→ **Instructions for the task**: A verbatim copy is needed of the lines below from the one containing "Given: Click small" up to and including the one containing "Given: Click the Add frontend host label", excluding pictures.
------ Provided records
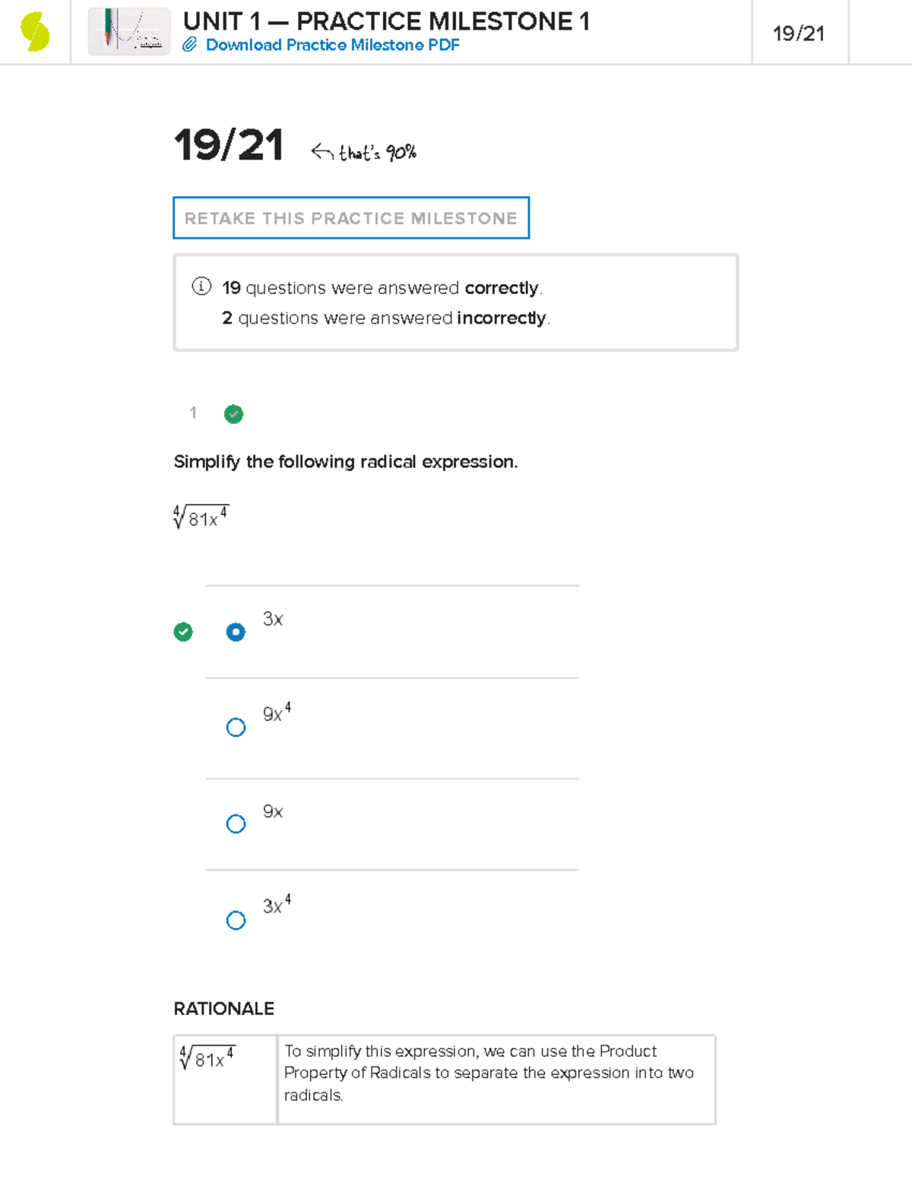Click green checkmark beside question number 1
912x1180 pixels.
coord(233,414)
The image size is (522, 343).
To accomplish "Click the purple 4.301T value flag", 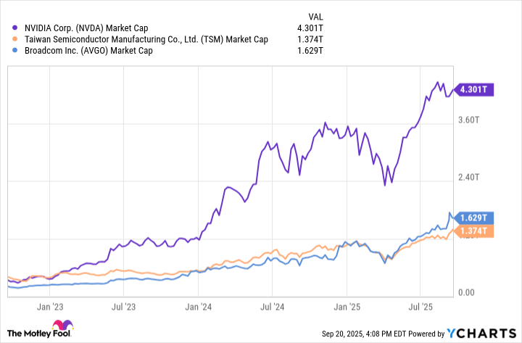I will point(474,90).
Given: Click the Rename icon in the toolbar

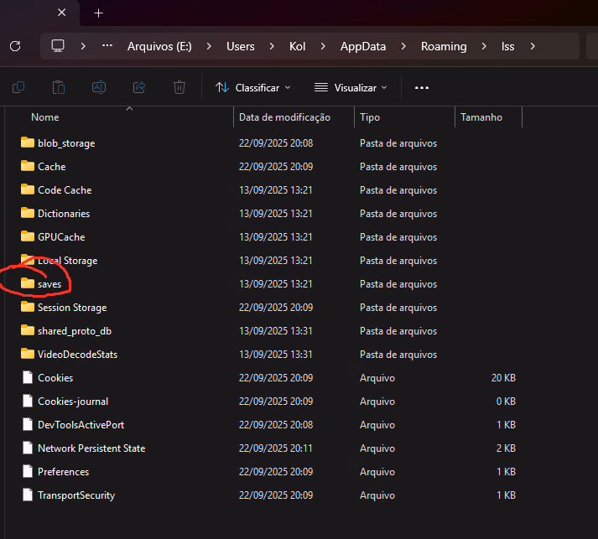Looking at the screenshot, I should pyautogui.click(x=99, y=87).
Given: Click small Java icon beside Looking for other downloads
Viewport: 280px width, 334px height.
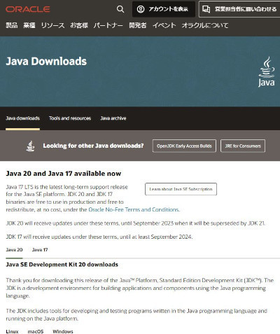Looking at the screenshot, I should 31,146.
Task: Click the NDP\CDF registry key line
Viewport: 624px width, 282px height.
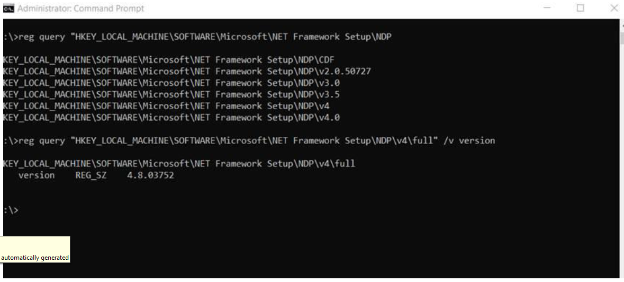Action: click(x=169, y=60)
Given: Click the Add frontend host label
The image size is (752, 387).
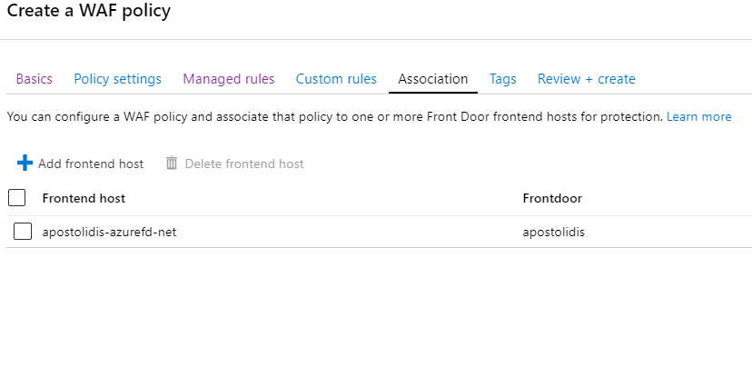Looking at the screenshot, I should point(91,164).
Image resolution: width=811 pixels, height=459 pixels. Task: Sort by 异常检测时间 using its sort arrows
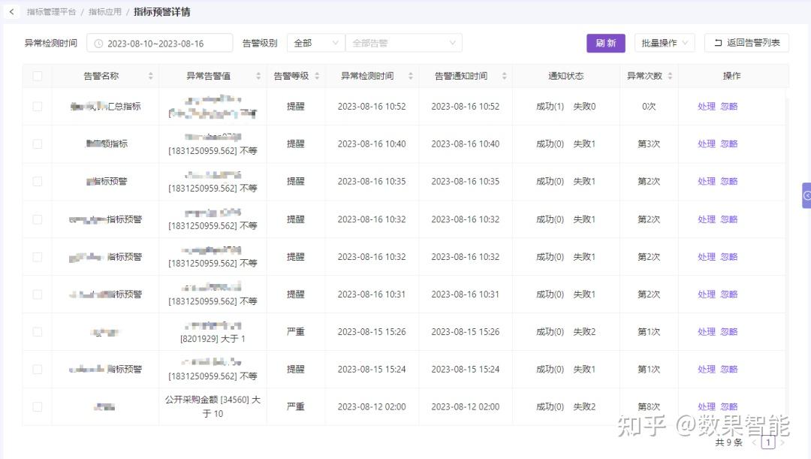point(410,75)
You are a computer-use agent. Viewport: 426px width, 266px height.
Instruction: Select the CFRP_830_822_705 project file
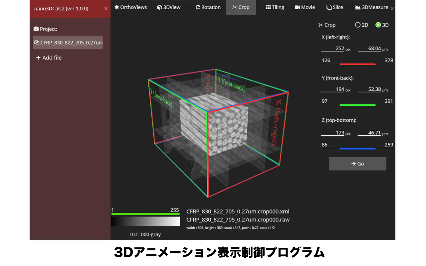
------------
→ **Task solution**:
Given: Click small Java icon beside Looking for other downloads
Viewport: 280px width, 334px height.
Looking at the screenshot, I should 31,146.
Task: Click the NDP\CDF registry key line
Viewport: 624px width, 282px height.
Action: click(x=169, y=60)
Given: Click the Add frontend host label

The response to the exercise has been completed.